Directions for this task:
Each line holding the word "computer" must appear in the answer, copied from the entries.

------------------------------

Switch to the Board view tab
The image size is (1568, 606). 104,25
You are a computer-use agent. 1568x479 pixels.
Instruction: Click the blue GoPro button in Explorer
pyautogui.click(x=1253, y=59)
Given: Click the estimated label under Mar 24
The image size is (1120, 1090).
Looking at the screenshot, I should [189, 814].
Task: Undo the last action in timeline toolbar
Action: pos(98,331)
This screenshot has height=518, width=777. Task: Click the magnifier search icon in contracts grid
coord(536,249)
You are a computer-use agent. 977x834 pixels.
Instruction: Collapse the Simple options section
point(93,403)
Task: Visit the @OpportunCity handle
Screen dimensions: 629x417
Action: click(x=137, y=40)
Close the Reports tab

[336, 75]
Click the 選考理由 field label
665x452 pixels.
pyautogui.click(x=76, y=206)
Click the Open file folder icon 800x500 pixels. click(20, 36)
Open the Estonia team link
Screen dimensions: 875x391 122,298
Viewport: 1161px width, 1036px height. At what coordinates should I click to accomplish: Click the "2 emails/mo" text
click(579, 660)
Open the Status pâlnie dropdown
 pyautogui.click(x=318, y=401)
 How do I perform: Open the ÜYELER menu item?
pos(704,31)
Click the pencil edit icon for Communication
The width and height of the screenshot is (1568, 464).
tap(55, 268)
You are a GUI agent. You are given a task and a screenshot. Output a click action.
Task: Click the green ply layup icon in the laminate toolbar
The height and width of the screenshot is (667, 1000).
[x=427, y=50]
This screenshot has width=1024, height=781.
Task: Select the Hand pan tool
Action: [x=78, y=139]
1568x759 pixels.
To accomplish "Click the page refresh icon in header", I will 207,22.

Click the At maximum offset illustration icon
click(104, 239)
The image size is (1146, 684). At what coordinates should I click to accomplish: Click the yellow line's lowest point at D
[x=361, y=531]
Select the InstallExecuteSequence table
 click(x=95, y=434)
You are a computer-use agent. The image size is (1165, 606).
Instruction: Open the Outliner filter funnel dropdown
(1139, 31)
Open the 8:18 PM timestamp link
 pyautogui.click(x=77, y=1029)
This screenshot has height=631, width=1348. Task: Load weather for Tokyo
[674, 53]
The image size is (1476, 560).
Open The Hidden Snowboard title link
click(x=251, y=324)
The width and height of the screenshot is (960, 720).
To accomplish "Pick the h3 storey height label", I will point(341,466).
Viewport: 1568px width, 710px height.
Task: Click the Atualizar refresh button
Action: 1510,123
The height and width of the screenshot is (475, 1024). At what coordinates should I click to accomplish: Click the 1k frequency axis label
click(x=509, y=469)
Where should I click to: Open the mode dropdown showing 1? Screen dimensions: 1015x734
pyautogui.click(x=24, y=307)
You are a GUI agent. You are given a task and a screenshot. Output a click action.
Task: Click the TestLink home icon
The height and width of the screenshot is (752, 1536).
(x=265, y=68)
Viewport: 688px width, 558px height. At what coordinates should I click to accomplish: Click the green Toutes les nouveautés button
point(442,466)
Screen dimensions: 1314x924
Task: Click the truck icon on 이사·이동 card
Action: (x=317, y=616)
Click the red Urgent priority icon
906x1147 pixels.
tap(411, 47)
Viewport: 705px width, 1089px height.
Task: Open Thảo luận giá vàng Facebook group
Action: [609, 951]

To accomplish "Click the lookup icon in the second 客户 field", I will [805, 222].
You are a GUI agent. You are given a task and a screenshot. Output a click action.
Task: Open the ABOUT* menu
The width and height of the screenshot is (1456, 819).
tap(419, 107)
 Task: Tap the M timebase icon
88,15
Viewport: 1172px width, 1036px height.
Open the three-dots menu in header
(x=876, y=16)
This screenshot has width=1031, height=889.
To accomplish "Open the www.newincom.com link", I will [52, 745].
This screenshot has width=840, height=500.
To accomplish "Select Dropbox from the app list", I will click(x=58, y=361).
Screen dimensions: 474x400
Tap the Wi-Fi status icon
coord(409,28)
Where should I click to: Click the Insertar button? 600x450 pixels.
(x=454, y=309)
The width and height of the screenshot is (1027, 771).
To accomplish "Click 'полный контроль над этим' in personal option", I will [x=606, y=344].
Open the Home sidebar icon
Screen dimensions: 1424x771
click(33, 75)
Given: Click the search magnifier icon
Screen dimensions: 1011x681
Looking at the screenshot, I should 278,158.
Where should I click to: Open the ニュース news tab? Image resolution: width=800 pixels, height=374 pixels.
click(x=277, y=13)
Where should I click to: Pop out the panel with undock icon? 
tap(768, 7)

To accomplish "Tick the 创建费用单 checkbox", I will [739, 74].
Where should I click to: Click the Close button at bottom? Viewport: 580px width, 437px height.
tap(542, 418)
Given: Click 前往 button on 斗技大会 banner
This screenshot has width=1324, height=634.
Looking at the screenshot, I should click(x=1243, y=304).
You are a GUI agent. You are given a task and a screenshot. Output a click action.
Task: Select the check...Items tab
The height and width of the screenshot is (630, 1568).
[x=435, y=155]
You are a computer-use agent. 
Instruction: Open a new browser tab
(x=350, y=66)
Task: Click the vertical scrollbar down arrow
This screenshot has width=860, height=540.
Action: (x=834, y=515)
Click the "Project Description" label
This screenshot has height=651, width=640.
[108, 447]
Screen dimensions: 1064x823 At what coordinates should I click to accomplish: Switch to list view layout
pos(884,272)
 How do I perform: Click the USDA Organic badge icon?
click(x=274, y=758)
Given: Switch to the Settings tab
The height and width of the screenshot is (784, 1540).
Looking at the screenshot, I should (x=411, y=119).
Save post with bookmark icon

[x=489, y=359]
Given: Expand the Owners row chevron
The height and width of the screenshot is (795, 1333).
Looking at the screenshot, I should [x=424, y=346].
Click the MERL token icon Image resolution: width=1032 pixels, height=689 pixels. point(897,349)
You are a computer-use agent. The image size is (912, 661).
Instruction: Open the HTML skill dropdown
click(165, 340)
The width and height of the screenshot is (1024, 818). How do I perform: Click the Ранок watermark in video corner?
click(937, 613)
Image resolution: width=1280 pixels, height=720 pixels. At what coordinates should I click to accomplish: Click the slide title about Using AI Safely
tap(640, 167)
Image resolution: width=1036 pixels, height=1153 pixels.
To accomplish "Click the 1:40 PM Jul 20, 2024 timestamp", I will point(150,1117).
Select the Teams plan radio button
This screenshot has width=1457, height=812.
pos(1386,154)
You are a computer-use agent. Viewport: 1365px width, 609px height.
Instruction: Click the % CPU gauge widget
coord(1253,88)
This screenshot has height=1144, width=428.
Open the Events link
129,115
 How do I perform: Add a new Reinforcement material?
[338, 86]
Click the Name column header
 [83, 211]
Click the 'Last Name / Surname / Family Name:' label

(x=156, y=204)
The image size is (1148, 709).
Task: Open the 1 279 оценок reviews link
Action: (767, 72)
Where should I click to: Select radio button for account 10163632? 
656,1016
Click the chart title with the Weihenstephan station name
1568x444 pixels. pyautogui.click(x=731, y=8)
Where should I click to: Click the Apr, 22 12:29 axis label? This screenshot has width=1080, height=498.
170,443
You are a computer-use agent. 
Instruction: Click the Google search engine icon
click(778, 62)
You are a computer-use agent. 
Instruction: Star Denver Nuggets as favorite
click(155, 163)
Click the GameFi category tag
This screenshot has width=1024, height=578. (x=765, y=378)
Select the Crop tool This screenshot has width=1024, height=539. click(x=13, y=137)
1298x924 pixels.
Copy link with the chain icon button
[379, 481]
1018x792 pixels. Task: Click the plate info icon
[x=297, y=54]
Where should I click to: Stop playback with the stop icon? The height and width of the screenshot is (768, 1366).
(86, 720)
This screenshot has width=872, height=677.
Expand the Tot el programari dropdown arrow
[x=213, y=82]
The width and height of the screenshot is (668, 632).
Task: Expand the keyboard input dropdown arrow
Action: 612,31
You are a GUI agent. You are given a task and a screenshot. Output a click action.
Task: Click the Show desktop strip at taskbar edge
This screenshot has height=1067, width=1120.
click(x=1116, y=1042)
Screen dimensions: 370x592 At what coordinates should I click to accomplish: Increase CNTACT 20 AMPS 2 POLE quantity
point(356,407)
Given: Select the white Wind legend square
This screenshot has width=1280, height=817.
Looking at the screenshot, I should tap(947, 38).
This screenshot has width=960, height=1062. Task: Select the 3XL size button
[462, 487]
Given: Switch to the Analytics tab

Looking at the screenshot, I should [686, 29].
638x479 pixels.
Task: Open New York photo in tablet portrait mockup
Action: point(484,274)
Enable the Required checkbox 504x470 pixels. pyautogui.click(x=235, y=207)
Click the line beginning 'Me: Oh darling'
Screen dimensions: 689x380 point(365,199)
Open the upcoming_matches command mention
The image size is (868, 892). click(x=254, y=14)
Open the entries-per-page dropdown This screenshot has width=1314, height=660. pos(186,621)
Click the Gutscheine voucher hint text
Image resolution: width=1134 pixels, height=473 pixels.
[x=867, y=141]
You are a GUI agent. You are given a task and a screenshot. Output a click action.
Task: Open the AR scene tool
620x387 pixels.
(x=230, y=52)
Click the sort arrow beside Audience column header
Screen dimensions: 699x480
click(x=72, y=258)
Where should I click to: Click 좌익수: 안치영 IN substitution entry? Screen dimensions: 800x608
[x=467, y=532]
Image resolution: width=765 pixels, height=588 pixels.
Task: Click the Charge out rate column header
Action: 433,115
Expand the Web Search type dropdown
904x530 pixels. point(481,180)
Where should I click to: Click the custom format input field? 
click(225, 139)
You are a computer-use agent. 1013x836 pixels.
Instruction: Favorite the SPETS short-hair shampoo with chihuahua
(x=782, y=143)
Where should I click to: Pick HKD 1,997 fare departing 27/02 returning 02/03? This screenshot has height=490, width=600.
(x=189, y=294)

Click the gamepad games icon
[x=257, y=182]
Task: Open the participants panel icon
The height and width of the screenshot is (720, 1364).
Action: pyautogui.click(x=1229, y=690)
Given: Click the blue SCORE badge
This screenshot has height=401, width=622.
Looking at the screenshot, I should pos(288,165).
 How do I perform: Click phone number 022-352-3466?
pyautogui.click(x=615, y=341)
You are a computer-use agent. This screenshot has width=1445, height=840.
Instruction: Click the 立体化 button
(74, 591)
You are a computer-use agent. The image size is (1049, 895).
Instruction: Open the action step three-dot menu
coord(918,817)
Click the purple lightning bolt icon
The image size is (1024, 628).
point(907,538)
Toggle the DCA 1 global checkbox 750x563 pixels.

------------------------------

Response:
You are a computer-use agent. 1568x479 pixels.
You are a computer-use agent. 977x834 pixels.
You are a computer-use agent. The image size is (1165, 606).
You are a computer-use agent. 
You are a computer-use agent. The image size is (912, 661).
You are a computer-use agent. Viewport: 1365px width, 609px height.
You are a computer-use agent. 
You are a computer-use agent. 
You are a computer-use agent. 1013x836 pixels.
You are a computer-use agent. This screenshot has width=1445, height=840.
You are a computer-use agent. The image size is (1049, 895).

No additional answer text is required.